И только по какому-то изменению отношения Ямкина ко мне, которое много раз совпадало с появлением близко Виктории, я начал что-то подозревать. А потом, кажется, на пароходе к Антверпену, мы взяли молодого лоцмана. И Виктория принесла на мостик поднос с кофе и сандвичами. Лоцман от сандвичей отказался, заявив, что на всех социалистических судах сандвичи одинаковы и ему надоели. Тут он понял, что сморозил обидное, спохватился и сказал, что наша стюардесса – это уже не стюардесса, а голливудская кинозвезда, она просто потрясающе красивая женщина!
Виктория явилась тогда на мостик в белом с синим горошком платье. Волосы ее были только недавно вытравлены и сверкали простынной белизной, а лицо было накрашено с яркостью цирковой афиши.
В полутьме ходовой рубки, в суровом мужском мире отточенных команд и официально-вежливых отношений возник перестук каблучков. Скажи мне, Боже, что станет с девушками, женщинами, романистами и режиссерами, когда в уставшем мире будет принят закон, по которому на все цокающие в ночи, в утренней тишине, в коридоре, на лестнице, на тротуаре, затихающие под сводами, торопливые, размеренные, острые, легкие и т. д. женские каблучки будут поставлены обесшумливающие амортизаторы?
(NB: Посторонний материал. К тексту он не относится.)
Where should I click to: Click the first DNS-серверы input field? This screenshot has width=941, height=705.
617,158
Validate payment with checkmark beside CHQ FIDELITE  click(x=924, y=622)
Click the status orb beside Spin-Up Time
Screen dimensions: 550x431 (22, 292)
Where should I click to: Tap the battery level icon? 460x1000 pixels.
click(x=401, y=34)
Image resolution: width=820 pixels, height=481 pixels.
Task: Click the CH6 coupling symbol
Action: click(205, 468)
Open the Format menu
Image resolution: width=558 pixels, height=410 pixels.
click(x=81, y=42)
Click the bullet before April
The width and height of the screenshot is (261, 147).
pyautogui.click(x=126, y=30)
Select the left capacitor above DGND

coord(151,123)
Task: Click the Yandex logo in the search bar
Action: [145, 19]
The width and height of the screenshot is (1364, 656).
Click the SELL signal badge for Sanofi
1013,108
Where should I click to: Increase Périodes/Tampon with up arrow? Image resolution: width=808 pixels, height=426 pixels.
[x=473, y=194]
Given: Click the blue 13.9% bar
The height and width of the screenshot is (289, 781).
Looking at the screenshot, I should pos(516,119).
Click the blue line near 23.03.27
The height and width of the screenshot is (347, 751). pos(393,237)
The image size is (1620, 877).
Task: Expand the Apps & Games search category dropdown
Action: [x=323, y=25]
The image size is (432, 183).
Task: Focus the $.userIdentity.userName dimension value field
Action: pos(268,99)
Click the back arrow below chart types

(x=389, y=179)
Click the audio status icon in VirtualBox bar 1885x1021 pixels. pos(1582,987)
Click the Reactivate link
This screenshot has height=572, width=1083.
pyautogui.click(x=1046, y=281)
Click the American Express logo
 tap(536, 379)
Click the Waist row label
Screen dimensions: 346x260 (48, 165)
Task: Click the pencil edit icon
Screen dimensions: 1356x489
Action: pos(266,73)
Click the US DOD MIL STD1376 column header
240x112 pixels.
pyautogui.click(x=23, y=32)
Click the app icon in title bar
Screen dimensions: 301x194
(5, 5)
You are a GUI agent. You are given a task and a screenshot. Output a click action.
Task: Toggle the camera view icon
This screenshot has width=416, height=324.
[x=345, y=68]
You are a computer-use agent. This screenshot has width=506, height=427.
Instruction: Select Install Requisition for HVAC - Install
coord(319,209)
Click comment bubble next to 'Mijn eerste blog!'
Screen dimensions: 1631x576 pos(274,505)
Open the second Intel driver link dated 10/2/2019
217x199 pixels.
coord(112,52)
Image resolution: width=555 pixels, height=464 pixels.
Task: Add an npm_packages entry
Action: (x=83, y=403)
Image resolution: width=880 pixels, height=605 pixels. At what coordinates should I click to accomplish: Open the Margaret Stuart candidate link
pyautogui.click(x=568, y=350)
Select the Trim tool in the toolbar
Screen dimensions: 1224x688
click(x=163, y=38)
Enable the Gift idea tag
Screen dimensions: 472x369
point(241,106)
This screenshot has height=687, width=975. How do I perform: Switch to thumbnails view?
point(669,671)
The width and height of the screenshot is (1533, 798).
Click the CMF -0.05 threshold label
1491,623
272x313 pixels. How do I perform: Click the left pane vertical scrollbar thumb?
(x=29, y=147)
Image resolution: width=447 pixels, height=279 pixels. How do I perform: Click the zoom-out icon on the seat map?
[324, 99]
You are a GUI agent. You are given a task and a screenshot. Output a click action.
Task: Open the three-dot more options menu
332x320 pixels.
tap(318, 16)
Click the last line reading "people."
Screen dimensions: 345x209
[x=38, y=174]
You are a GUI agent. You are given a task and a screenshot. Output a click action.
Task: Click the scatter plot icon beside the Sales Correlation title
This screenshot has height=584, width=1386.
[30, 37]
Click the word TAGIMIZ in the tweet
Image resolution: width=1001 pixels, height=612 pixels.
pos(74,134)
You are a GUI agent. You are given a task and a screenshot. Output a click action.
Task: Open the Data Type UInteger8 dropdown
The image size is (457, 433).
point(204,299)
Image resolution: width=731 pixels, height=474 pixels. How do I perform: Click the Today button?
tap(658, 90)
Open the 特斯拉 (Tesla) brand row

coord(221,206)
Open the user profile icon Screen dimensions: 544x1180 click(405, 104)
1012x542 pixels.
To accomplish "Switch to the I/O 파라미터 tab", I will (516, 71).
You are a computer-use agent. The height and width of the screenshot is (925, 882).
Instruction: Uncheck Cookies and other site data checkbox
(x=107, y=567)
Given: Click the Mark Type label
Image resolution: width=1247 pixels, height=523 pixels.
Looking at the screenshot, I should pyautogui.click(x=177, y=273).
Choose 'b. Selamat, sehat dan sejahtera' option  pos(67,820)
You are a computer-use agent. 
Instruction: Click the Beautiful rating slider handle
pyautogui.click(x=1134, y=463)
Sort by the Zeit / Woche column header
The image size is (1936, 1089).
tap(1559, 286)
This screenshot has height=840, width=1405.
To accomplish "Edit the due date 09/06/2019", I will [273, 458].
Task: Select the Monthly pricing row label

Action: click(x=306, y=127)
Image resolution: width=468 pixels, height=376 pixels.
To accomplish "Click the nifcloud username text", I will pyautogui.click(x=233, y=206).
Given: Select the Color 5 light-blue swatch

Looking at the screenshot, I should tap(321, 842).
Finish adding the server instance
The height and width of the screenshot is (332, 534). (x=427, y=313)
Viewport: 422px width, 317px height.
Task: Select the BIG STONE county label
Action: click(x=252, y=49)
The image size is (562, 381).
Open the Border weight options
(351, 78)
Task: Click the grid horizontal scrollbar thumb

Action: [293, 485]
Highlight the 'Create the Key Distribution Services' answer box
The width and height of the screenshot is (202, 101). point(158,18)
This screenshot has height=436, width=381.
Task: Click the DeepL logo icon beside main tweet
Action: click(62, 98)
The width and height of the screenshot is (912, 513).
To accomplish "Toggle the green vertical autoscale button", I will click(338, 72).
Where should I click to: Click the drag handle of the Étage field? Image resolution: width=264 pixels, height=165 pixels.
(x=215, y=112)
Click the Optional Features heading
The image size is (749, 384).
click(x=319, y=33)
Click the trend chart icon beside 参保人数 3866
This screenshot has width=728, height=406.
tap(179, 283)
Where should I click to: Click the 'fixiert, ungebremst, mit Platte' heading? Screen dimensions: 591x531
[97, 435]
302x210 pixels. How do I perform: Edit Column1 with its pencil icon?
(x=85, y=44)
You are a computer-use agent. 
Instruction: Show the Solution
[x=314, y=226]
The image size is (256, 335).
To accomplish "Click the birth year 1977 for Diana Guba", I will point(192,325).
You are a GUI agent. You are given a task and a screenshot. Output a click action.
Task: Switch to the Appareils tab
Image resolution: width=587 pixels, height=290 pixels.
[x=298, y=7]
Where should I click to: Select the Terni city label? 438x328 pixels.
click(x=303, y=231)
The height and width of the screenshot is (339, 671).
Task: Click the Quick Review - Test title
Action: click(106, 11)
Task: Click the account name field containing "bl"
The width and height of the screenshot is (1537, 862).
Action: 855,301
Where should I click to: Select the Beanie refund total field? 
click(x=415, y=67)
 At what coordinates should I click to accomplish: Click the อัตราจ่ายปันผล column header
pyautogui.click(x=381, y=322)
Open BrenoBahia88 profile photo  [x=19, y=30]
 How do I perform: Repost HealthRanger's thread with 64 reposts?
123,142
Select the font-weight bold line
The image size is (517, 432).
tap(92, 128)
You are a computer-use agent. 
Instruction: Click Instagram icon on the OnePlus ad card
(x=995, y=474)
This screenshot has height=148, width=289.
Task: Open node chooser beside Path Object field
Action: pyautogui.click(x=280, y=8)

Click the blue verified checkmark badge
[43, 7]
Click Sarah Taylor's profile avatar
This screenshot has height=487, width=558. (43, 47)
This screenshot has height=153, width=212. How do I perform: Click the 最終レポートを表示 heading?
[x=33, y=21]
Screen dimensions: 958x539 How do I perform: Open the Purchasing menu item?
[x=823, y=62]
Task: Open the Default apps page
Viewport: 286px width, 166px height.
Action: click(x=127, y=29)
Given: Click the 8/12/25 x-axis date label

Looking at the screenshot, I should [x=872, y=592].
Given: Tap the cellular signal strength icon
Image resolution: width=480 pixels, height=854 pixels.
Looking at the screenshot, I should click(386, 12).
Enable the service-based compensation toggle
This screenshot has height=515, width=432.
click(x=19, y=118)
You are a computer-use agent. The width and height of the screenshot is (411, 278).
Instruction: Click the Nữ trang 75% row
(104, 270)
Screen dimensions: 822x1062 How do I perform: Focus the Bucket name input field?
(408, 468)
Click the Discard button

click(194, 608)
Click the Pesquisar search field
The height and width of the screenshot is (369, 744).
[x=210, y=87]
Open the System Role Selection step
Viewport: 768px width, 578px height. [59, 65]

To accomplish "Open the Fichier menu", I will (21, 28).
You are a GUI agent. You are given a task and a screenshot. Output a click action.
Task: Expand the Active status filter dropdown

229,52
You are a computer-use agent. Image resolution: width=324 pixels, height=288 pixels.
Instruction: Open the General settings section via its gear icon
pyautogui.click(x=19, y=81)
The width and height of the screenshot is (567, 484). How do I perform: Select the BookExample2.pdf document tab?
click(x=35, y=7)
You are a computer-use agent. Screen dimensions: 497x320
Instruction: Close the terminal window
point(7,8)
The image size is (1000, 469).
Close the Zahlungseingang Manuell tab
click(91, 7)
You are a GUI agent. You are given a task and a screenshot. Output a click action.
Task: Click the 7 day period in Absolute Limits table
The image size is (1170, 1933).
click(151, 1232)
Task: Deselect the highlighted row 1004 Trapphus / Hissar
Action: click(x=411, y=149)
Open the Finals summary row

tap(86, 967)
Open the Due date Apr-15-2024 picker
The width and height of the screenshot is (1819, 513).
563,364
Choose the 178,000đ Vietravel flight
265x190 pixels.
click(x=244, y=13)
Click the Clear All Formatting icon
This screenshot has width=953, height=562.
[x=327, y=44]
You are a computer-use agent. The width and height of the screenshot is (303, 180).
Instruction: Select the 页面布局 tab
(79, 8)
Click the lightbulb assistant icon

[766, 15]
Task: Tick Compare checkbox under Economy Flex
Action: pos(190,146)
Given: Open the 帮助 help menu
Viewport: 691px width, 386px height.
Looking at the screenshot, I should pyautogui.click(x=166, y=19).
Что такое женщина, если она не слышит стука своих каблучков на мраморе театрального вестибюля!
Какое оружие будет выбито из рук амура! Небось, все амуры объявят голодную или сидячую забастовку, а кинорежиссеры, те просто повесятся в массовом порядке – что это за фильм, если по асфальту не удаляется или не приближается стук каблучков?
Голландский или бельгийский лоцман аж язычком прищелкнул в такт перестуку Виктории. И Ямкин вдруг взглянул на меня с такой счастливой мужской гордостью, так стремительно помолодел, выпрямился, так махнул рукой по сединам и морщинам, что даже мои тугие глаза отверзлись, как у испуганной горлицы. И я заметил во взгляде капитана насмешливый упрек: мол, как же ты-то не примечаешь, какая небожительница ходит между нами; как ты позволяешь себе на нее цыкать и заставляешь по три раза перемывать умывальники? И тут я понял, почему со стороны Юры последнее время был по отношению ко мне какой-то едва заметный, тщательно прикрытый, но холодок. И сразу же я, конечно, как и все мужчины, начал проявлять к пассии приятеля повышенное, неискреннее, удручающее самого себя уважение; горячо благодарю после каждой трапезы в кают-компании, как будто она кормит меня собственным молоком; вытаскиваю зажигалку, как только она протягивает руку к сигарете и т. д. и т. п. И все это надо прикрывать улыбкой сочувствующего, хранящего прекрасную тайну товарища.